This banana avocado smoothie is thick nutritious and easy to make.
Whether you need a tasty breakfast on the go or a nourishing snack, this smoothie is ideal!
PrintEasy Banana Avocado Smoothie
Enjoy a creamy blend of a banana avocado smoothie, combining ripe bananas and smooth avocado for a nutritious, heart-healthy, and deliciously thick treat.
- Total Time: 5 minutes
- Yield: 1 1x
Ingredients
- 1/2 cup frozen banana slices
- 1/2 medium-sized avocado
- 1 cup of spinach
- 1 cup low-fat coconut milk
- 1 tablespoon oats
- 1/2 teaspoon of honey or maple syrup
Instructions
- To a blender, add the oats and spinach first, followed by the rest of the ingredients.
- Blend for 2-3 minutes, or until smooth.
- Pour into a cup and enjoy!
Notes
*For smoothie benefits, recipe notes, and more, scroll down!
- Prep Time: 3 minutes
- Cook Time: 2 minutes
- Category: Smoothie
- Cuisine: American
- Diet: Vegan
Nutrition
- Serving Size: 1 smoothie
- Calories: 296
- Sugar: 16.6g
- Fat: 12.4g
- Carbohydrates: 37.7g
- Fiber: 8.2g
- Protein: 4.2g
What Are The Benefits Of This Avocado And Banana Smoothie?
One of the things that I personally love the most about this smoothie is how creamy and delicious it is, even though it only contains a handful of ingredients.
However, I am going to break down the benefits below:
- Rich in Nutrients: The smoothie contains vitamins, minerals, and antioxidants from its ingredients, supporting overall health and well-being.
- Supports Digestive Health: High in dietary fiber, promoting regular bowel movements and contributing to a healthy digestive system. (Source)

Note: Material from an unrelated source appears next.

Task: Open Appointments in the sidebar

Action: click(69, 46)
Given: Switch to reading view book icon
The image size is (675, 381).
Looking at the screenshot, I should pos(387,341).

- Boosts Energy Levels: Provides a balanced mix of natural sugars and healthy fats for sustained energy without the crash associated with high-sugar snacks. (Source)

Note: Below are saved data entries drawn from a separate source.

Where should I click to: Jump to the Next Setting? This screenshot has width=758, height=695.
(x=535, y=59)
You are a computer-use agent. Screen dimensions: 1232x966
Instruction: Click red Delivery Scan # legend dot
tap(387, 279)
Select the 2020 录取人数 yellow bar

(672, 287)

- Heart Health: The healthy fats from avocado and coconut milk can support heart health by maintaining healthy cholesterol levels. (Source)
- Supports Immune Function: High in vitamins such as Vitamin C from spinach and bananas, boosting the immune system. (Source)
- Brain Health: Avocado contains omega-3 fatty acids and other healthy fats that are beneficial for brain function. (Source)
- Antioxidant-Rich: Helps combat oxidative stress and reduce inflammation, thanks to the antioxidants in spinach and bananas. (Source)
I also recommend that you make my blueberry and avocado smoothie as well as my banana and cucumber smoothie recipe!
Smoothie Variations And Recipe Notes:
You can change the recipe to suit your preferences more, or when you fancy something different.
Below I will leave some suggestions I have personally tried and loved:
- Protein Boost: Add a scoop of protein powder or 1/2 cup of yogurt for extra protein in the smoothie.
- Lower The Calories: I used low-fat coconut milk, but it’s still quite heavy in calories. Substitute the coconut milk for almond or oat milk.
- Naturally Sweetened: I used a touch of honey to make this smoothie, but if you are avoiding added sugars, use a bit more banana.
- Nutty Goodness: Add a tablespoon of almond butter for a more filling and richer smoothie.
Recipe Equipment:
Blender Type | Suitability |
---|---|
Nutribullet 600 | ✓ |
Vitamix Blender Propel 510 | ✓ |
BlendJet 4000mAh | x |
Ninja Blender BL610 | ✓ |
Oster 6640 Blender | ✓ |
Hamilton Beach 58148A Blender | ✓ |
AMZChef Blender 1800 W | ✓ |
Wamife Blender | ✓ |
I had the opportunity to test this smoothie using 8 different blenders and models.
I have been making this smoothie for a long time now, which allowed me to test it using different blenders.
The good news is, the recipe is compatible with 7 of my 8 blenders.
The BlendJet 4000mAh didn’t blend the ingredients as smoothly as the other blenders.